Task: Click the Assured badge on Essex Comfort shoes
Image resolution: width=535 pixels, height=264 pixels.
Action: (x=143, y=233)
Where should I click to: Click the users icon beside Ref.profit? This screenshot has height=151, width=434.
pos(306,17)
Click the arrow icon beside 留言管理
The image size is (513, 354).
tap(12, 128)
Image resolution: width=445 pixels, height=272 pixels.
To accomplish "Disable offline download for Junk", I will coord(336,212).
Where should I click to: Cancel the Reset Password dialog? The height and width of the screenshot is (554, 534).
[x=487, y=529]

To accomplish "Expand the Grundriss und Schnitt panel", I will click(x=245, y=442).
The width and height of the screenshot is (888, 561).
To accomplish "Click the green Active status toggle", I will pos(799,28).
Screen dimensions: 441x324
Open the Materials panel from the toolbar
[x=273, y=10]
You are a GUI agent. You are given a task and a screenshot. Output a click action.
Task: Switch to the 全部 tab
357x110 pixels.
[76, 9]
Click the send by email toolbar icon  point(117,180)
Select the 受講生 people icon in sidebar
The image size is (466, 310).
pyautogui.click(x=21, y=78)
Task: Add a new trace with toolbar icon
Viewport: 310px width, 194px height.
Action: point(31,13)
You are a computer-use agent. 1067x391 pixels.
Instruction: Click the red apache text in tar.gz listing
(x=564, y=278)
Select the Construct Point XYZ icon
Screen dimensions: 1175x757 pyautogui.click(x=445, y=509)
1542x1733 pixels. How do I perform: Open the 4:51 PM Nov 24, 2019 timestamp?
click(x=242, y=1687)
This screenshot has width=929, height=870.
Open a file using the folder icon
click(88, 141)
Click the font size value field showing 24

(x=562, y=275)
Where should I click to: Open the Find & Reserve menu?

━━━━━━━━━━━━━━━━

* [WORK INSTRUCTIONS]
Can you quote exactly the lines from the one containing "Open a file using the folder icon" through the last line of the records above, and nothing else?

* [SOLUTION TO THE EXERCISE]
Open a file using the folder icon
click(88, 141)
Click the font size value field showing 24

(x=562, y=275)
Where should I click to: Open the Find & Reserve menu?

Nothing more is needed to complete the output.